PALERMO – Ventidue anni dopo i carabinieri del Nucleo investigativo del comando provinciale di Palermo ritengono di avere fatto luce su un omicidio irrisolto. Il 30 agosto 2003 Antonino Pelicane veniva assassinato a colpi di pistola in Corso dei Mille.
Oggi un’ordinanza di custodia cautelare in carcere viene notificata a Nicola Mandala, 57 anni, Ignazio Fontana, 52 anni, e Michele Rubino, 65 anni. Sono tutti e tre noti esponenti della famiglia mafiosa di Villabate. Il giudice per le indagini preliminari Walter Turturici ha accolto la richiesta della Procura della Repubblica.
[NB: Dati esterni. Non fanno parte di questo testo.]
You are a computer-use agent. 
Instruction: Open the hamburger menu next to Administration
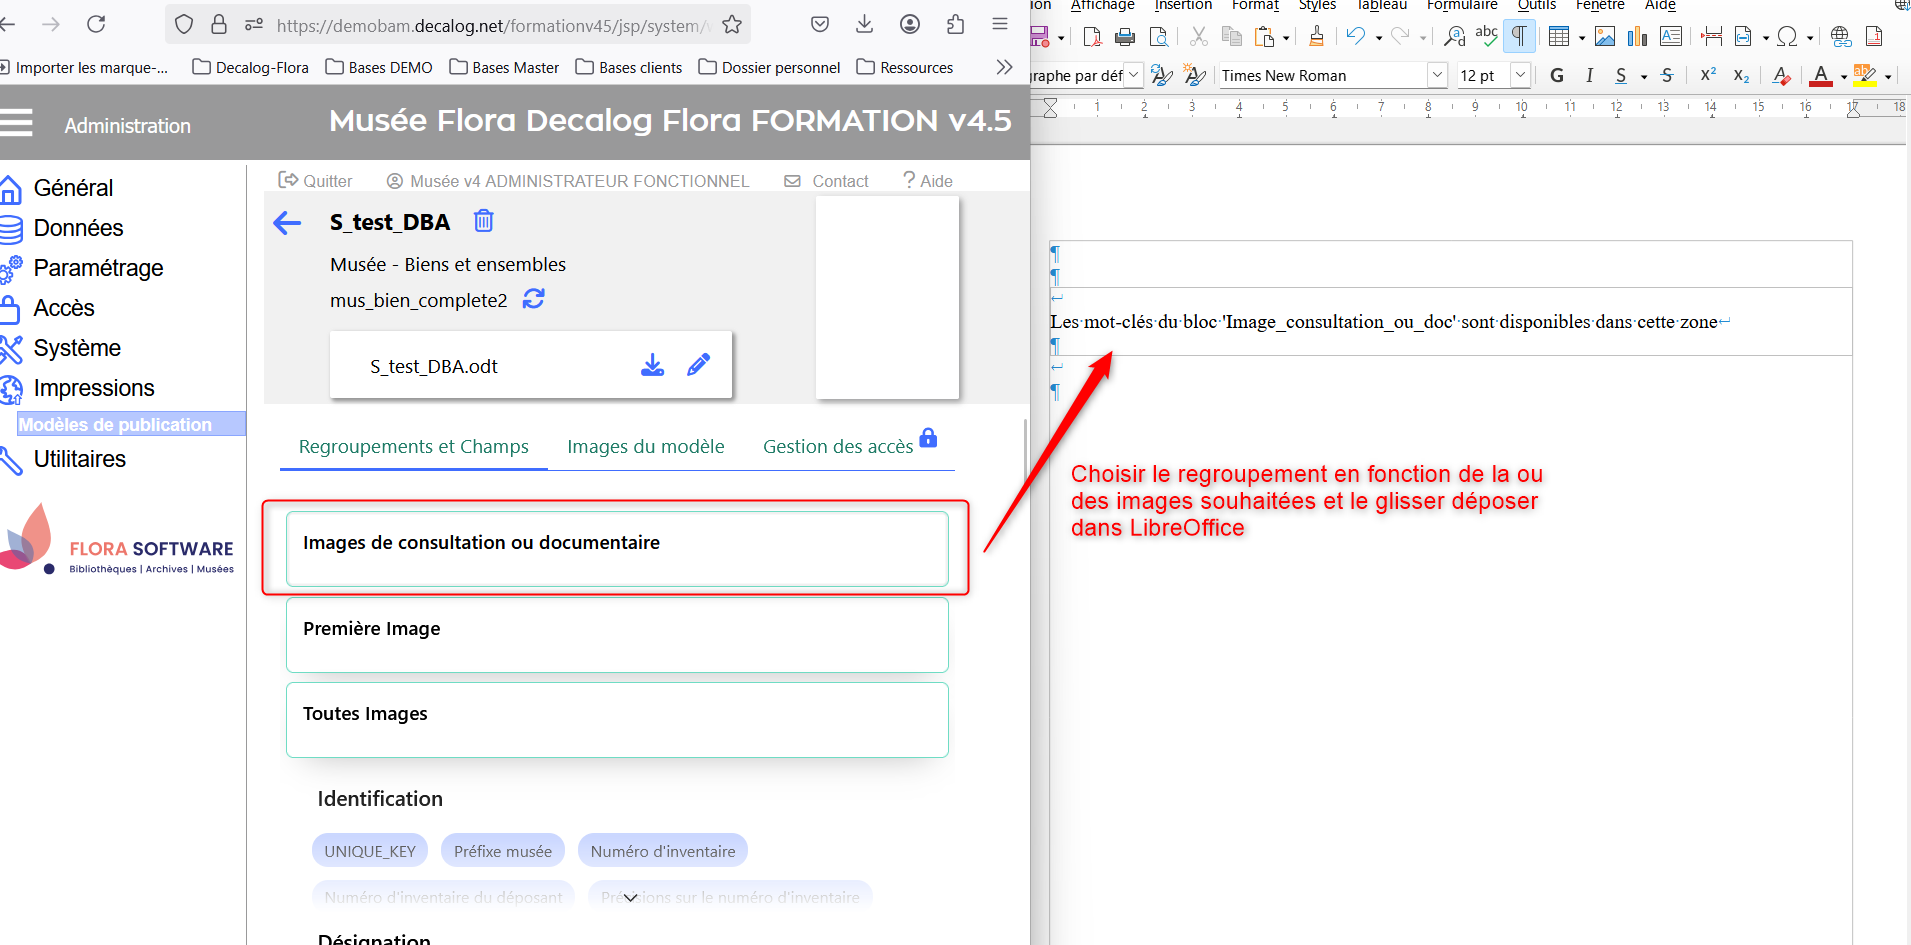pos(17,124)
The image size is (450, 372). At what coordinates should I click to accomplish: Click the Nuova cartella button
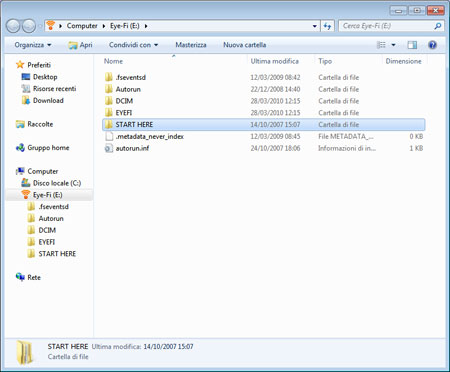(x=245, y=45)
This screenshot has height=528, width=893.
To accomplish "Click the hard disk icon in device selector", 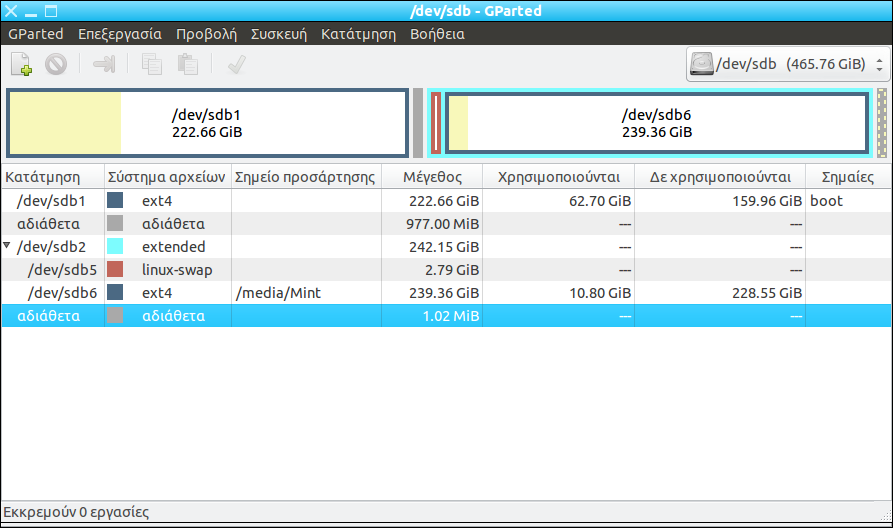I will pos(704,65).
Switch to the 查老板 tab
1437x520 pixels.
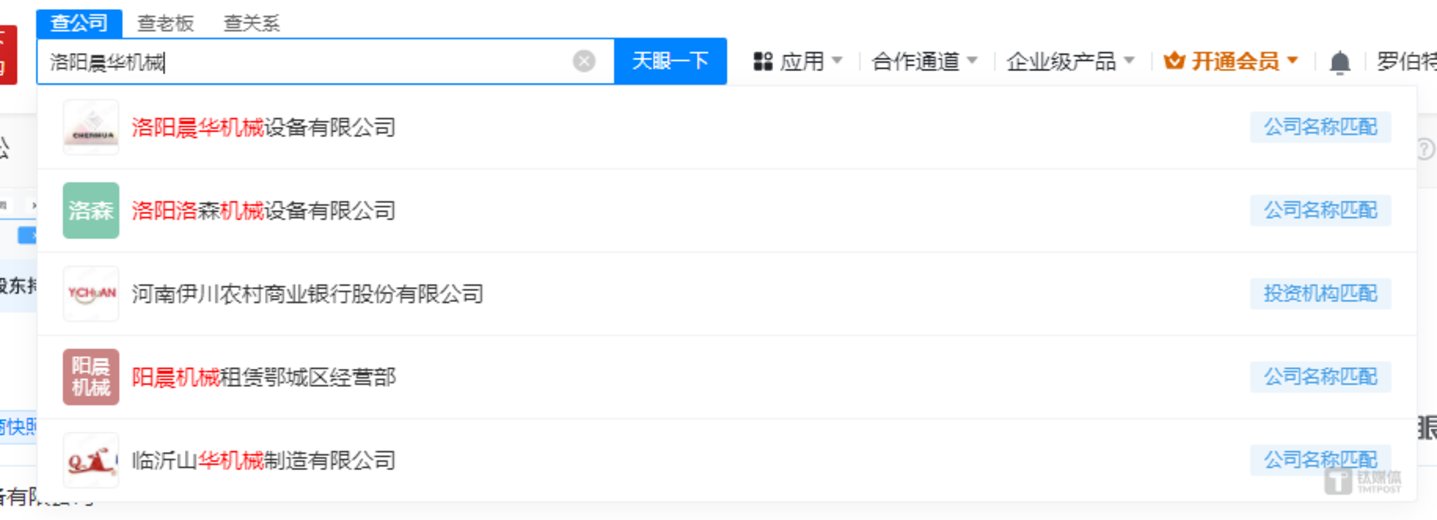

Decisive sono state le dichiarazioni del pentito di mafia Francesco Terranova che ha iniziato la sua collaborazione con la giustizia nel 2023. Il caso è stato riaperto. L’omicidio sarebbe maturato nell’ambito della guerra di mafia iniziata negli anni 80 e proseguita fino ai primi anni del 2000. Due fazioni si affrontarono per il potere.
Pelicane, titolare di una ferramenta a Misilmeri, benché incensurato, faceva parte all’ala mafiosa contrapposta a quella dei tre arrestati, storicamente legati ai corleonesi. Per questo avrebbero deciso di eliminarlo.
Le dichiarazioni di Terranova si sono aggiunte a quelle di altri collaboratori di giustizia. Tutte ritenute convergenti e attendibili. Le intercettazioni avrebbero dimostrato che i rapporti tra gli indagati sono proseguiti nel tempo e aggiunto nuovi elementi.
Pelicane fu affiancato mentre era in macchina da due killer in sella ad una Honda Transalp che fu poi ritrovata abbandonata.